■ **Do this**
Reproduce the data from the line containing "Given: Click the sigma aggregation icon" through the line containing "Select the Sort Descending toolbar icon", keeping both of those lines. Leave the pictures out of your answer.

■ **Excerpted data**
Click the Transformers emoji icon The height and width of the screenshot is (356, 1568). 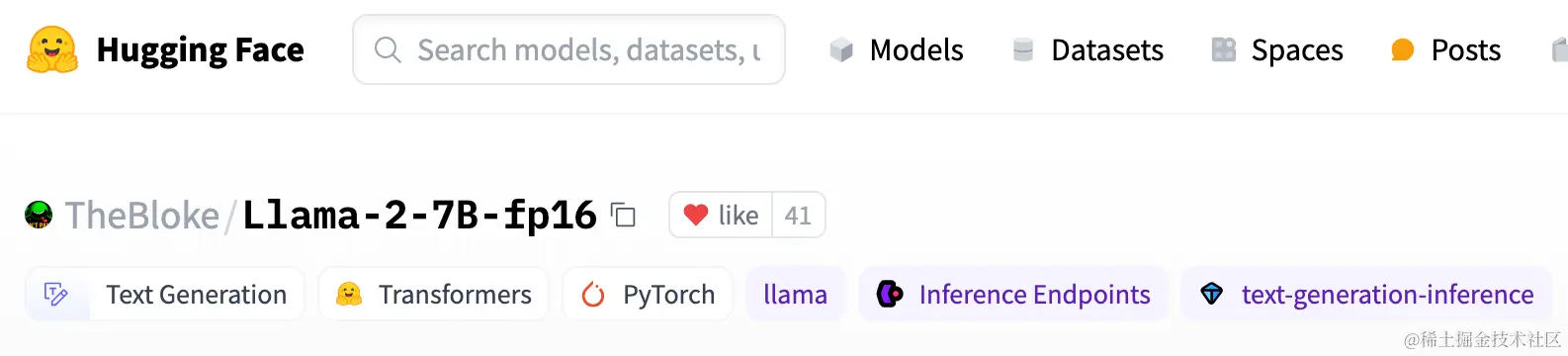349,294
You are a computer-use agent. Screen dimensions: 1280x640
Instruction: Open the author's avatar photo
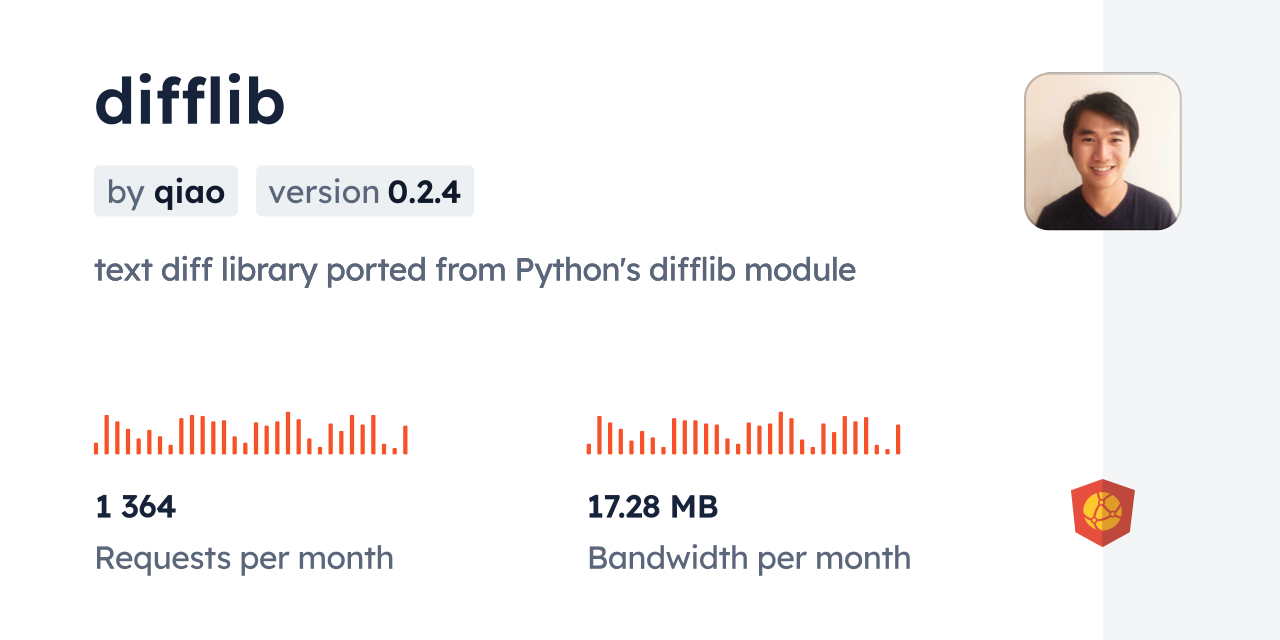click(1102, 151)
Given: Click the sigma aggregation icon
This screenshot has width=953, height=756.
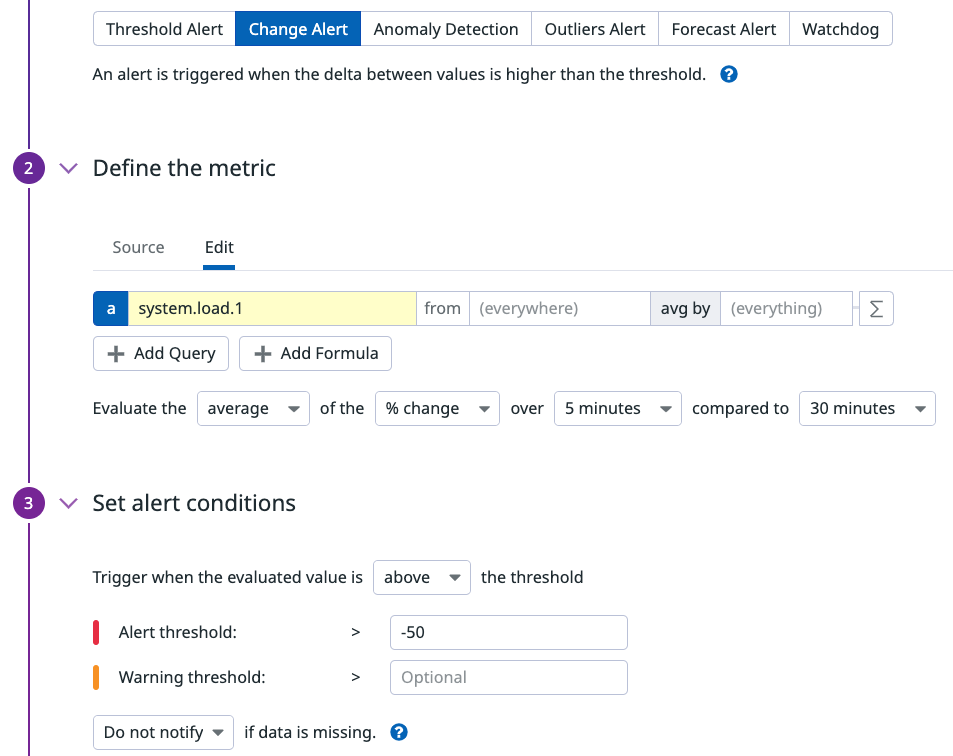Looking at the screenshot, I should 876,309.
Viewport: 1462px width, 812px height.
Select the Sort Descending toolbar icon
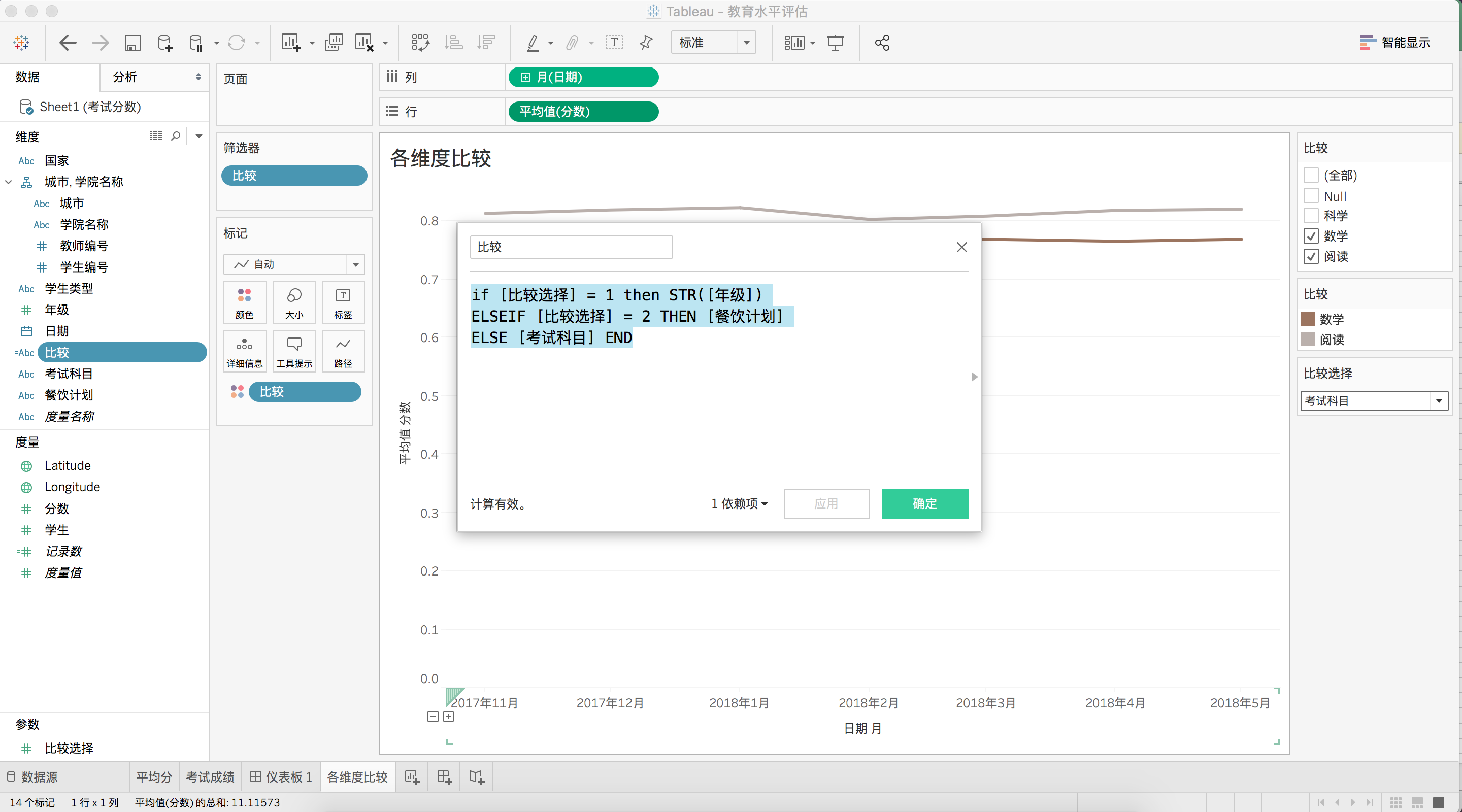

==

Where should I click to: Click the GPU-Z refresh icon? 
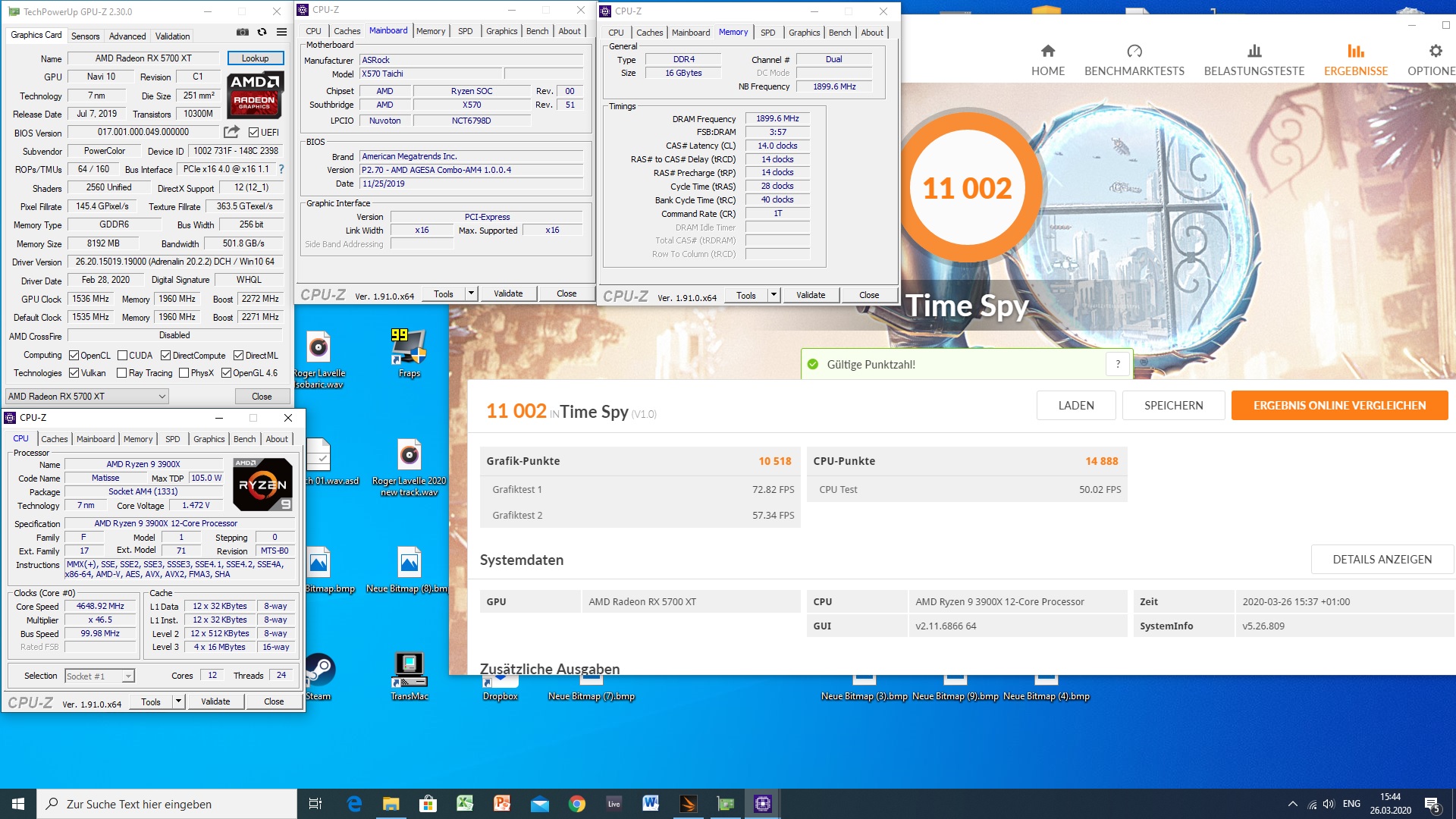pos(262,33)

---

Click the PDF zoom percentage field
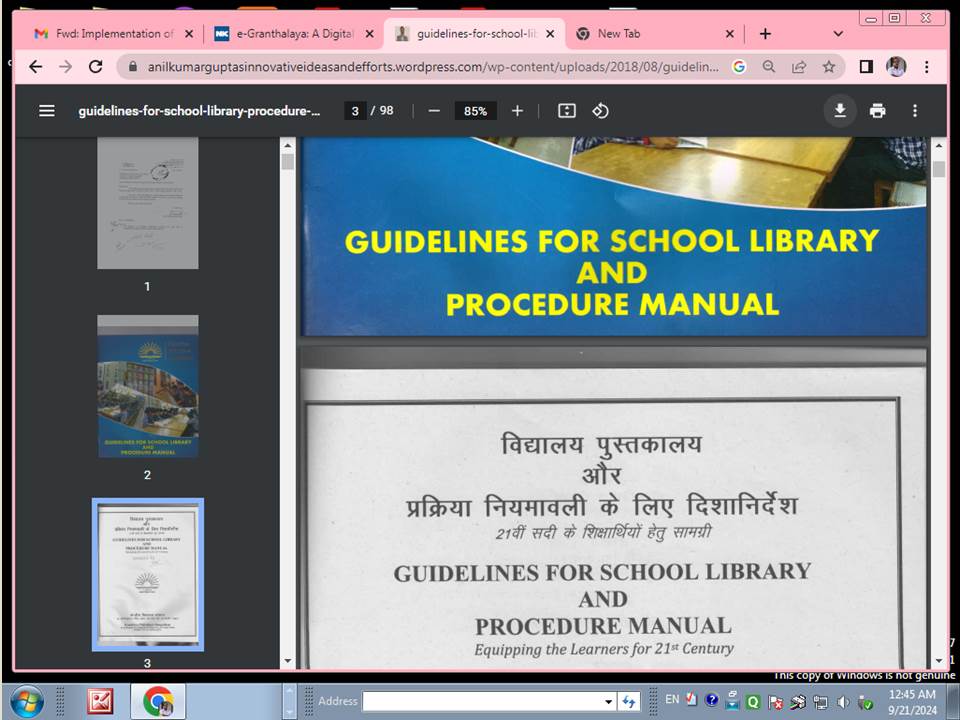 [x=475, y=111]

■ **Full output**
Given: Click the sigma aggregation icon
This screenshot has width=953, height=756.
Looking at the screenshot, I should 876,309.
Viewport: 1462px width, 812px height.
Select the Sort Descending toolbar icon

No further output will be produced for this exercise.